TEXT PASSAGE
******
Months, even years, go by. I return to my list to find I’ve read perhaps a third of the books on it, not bad, under the circumstances. But by then I am a new person, with a new list under way. The unread books get carried over, and over, until eventually I cross them out. They are no longer necessary. I can hardly recall what allure they held for the person I used to be. Still, drawing a line through a title feels like inflicting a flesh wound—that much of me remains the same.
I am glad, at heart, of the inefficiency of my reading lists. Who wants to be an efficient reader? For a short time I was one, or was expected to be. Besides cooking and The Apartment, in the junior high smorgasbord we called “departmental” was another new course: Library. Twice a week we repaired to an unusually pleasant room for a public school at that time—big windows, lots of light, thriving plants, walls lined with books, blond wood tables comfortably seating six. Maybe memory embroiders—it sounds too lovely.
SPEECH IS SILVER BUT SILENCE IS GOLDEN, said the sign on the library wall. What bizarre alloy did this make of reading, a form of silent speech? On the first day, the librarian, a gentle gray-haired woman with no special subject to impart and thus no anxious fervor, told us to choose a book from the shelves, any book, and sit and read it. This was familiar, I did it all the time at home. But I had never done it in a room with thirty other people. In fact, reading was about the last activity I would have associated with school. For those forty-five minutes, school took on a homey feel. I got absorbed, as I did curled on my bed, and almost forgot the surroundings. But not entirely. Any private pleasure appropriated by an institution is in danger of losing its savor, and alas, reading took on an official tinge.
******
PROVIDED INFORMATION

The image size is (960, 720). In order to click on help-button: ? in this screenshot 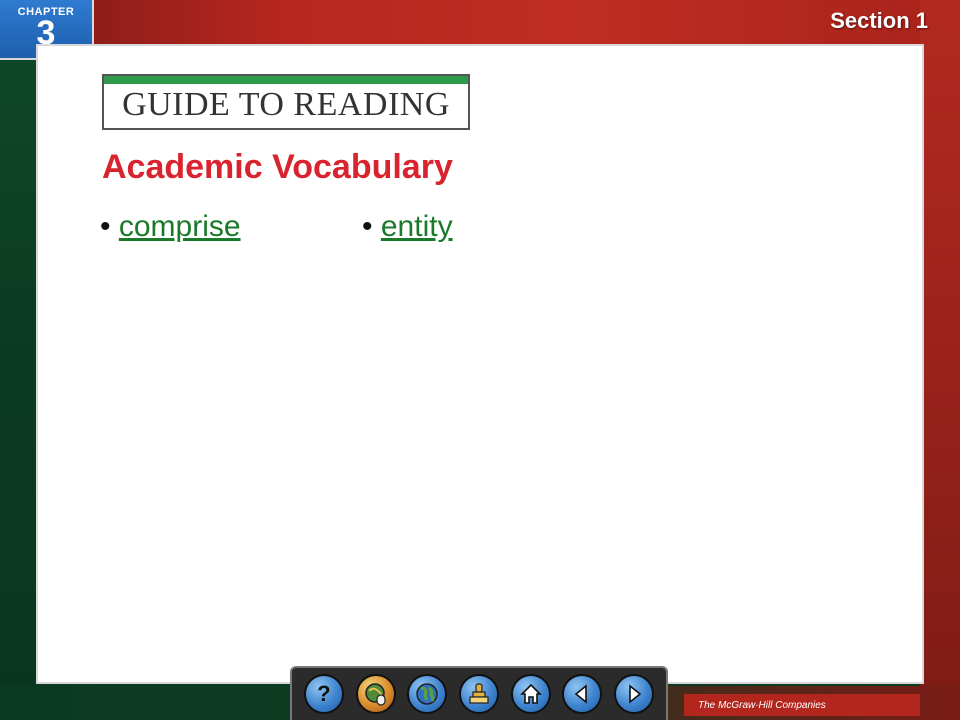, I will do `click(324, 694)`. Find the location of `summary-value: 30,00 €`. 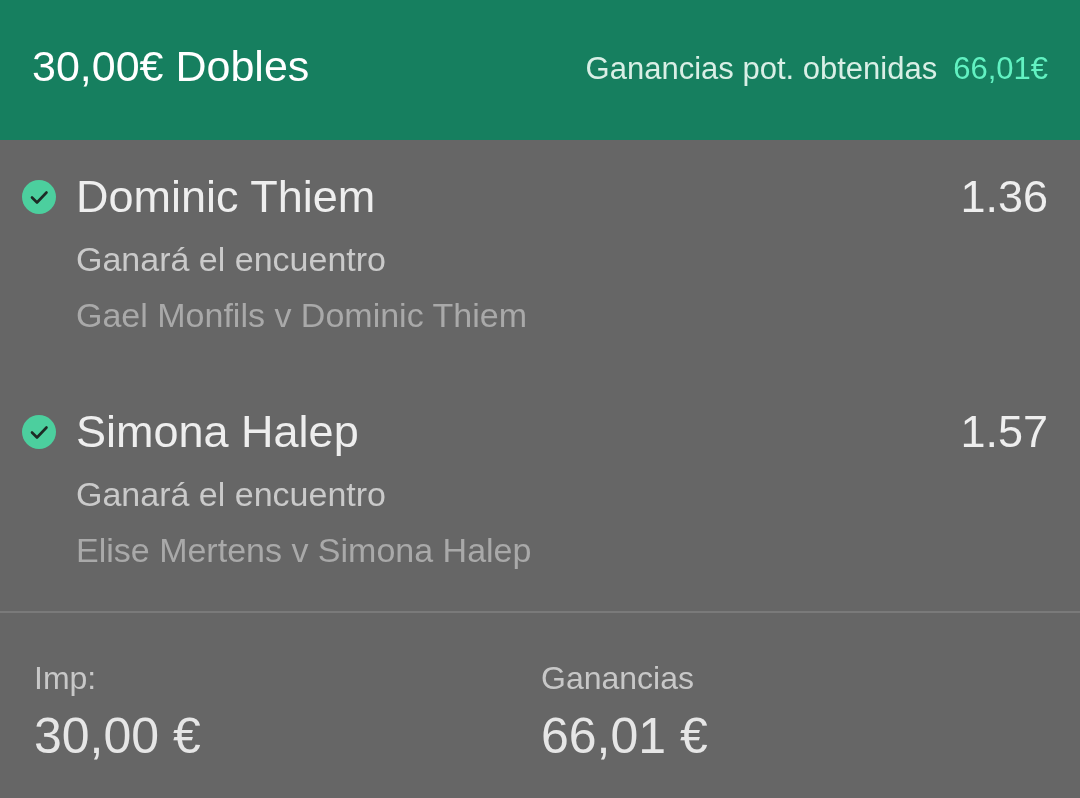

summary-value: 30,00 € is located at coordinates (118, 736).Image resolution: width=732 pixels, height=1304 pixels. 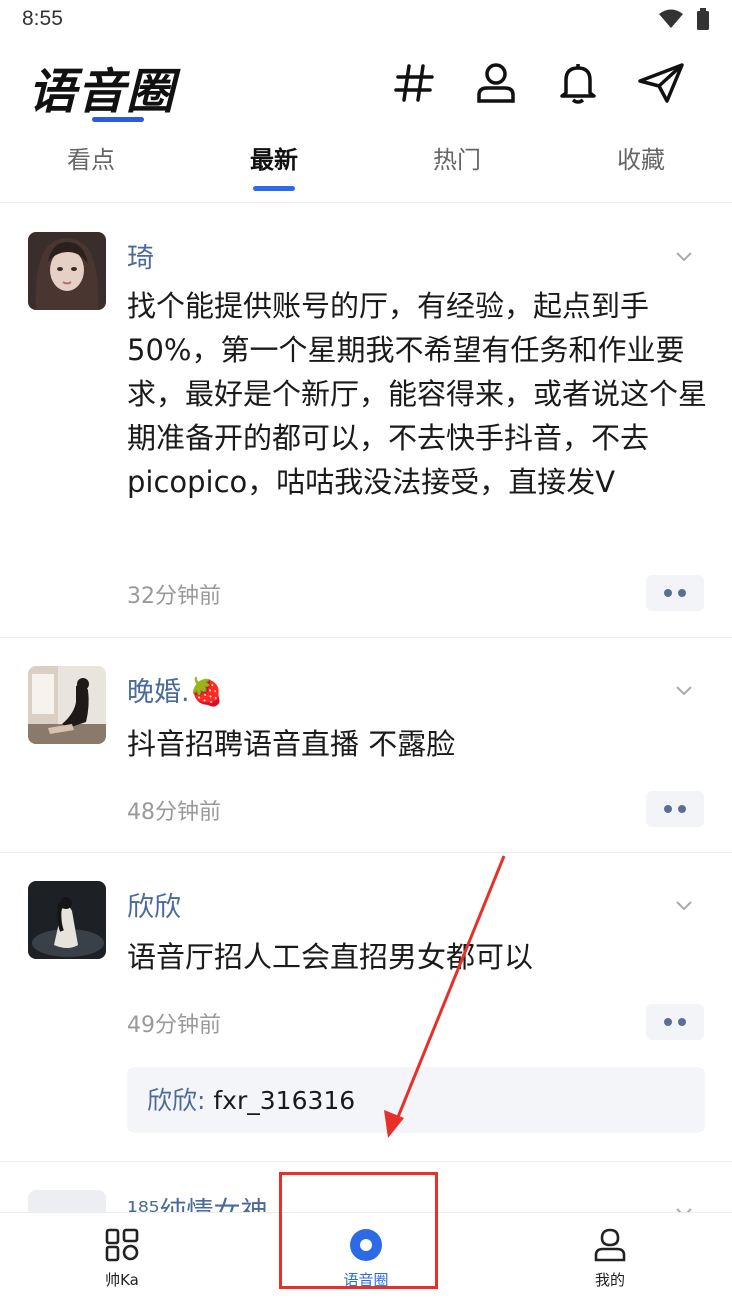 I want to click on post-username: 欣欣, so click(x=154, y=904).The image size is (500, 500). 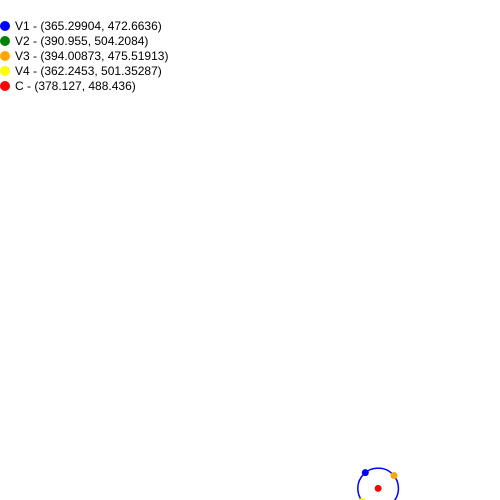 What do you see at coordinates (365, 473) in the screenshot?
I see `point-v1` at bounding box center [365, 473].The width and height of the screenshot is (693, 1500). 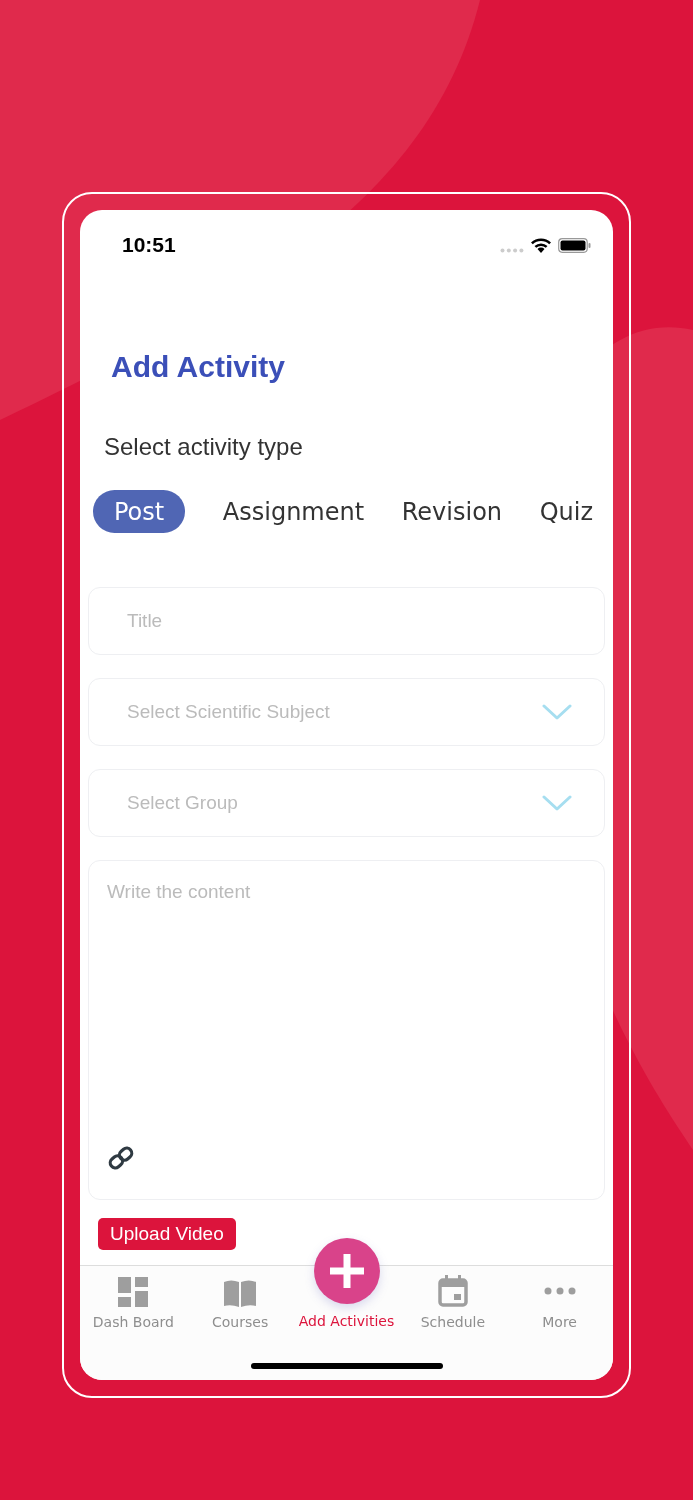 I want to click on more-icon, so click(x=560, y=1291).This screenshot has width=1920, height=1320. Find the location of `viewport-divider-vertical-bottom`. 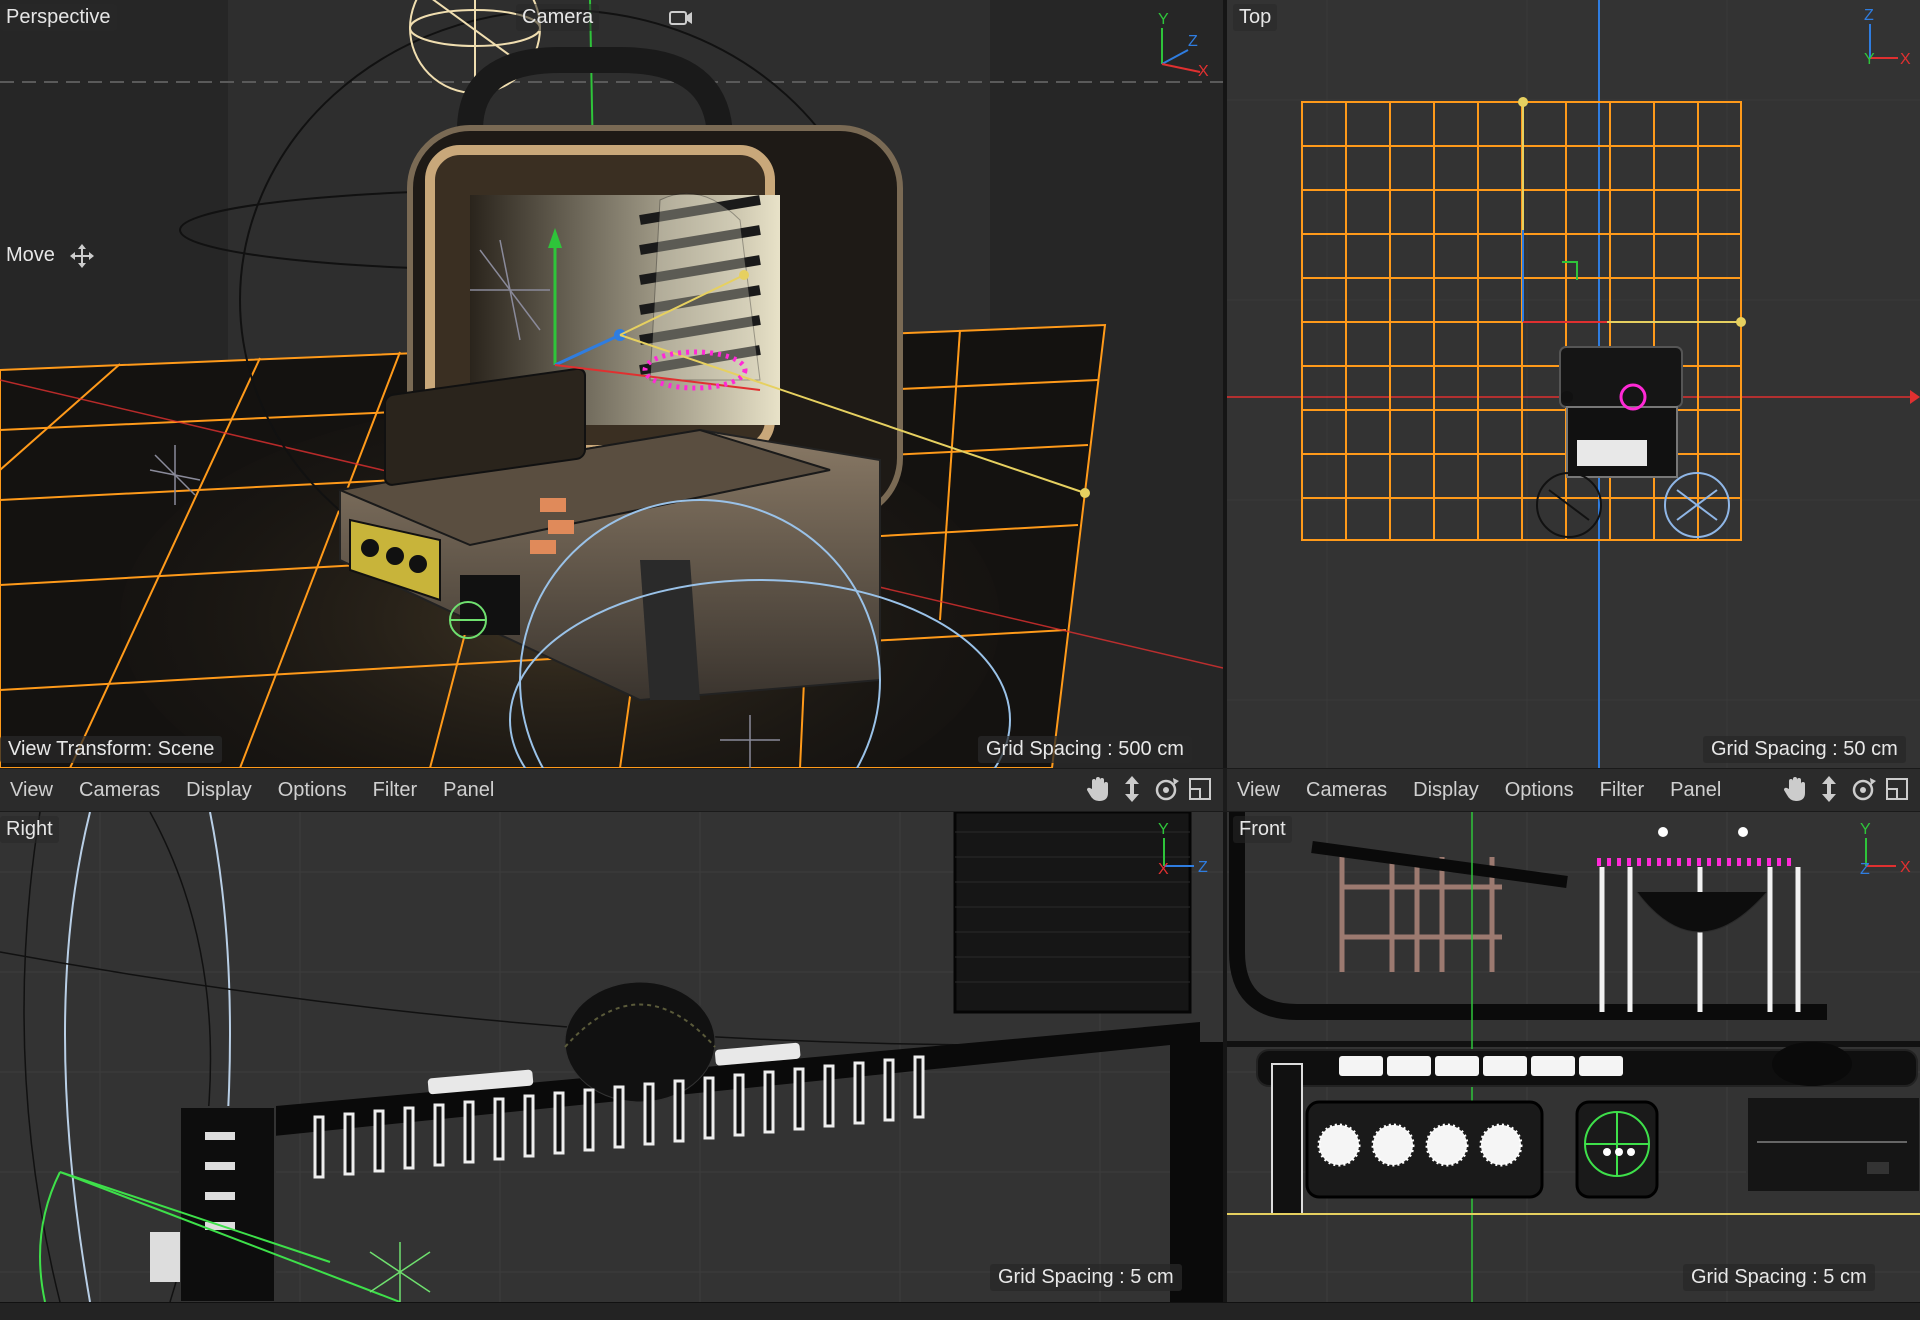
******
WORK REQUIRED
Carry on the passage about reading lists and the junior high library, starting after its final sentence.

WRITTEN REPLY
The librarian taught us how to keep a chart of our reading. A narrow column for the date, a wide one for the title of the book, one for the author, and finally, one to note the pages read. It had not occurred to me that the number of pages, the rate, mattered. What could quantity have to do with reading? Yet from that moment there it was, sour and inescapable. In college we groaned ritually over long reading lists—how to get it all done? We calculated our speeds in different subjects (fifty pages an hour for a novel, thirty for history, twenty for philosophy) and parceled out our time. It is a blasphemous way to read, like a Black Mass, mocking the act by denaturing it. What a mercy it was to finish with school and be able to read again.
When I can’t remember what I read last week or mean to read tomorrow, I think of keeping better lists, and keeping to them. Then I recall that sour old library chart recording prowess. Better to forget than to chart. Anything I really need will spring to mind sooner or later: chance is provident.
That is to say, reading at random—letting desire lead—feels like the most faithful kind. In a bookstore, I leaf through the book next to the one I came to buy, and a sentence sets me quivering. I buy that one instead, or as well. A book comes in the mail and I begin it out of mild curiosity, to finish spellbound. A remark overheard on a bus reminds me of a book I meant to read last month. I hunt it up in the library and glance in passing at the old paperbacks on sale for twenty-five cents. There is the book so talked about in college—it was to have prepared me for life and here I have blundered through decades without it. Snatch it up quickly before it’s too late. And so what we read is as wayward and serendipitous as any taste or desire. Or perhaps randomness is not so random after all. Perhaps at every stage what we read is what we are, or what we are becoming, or desire.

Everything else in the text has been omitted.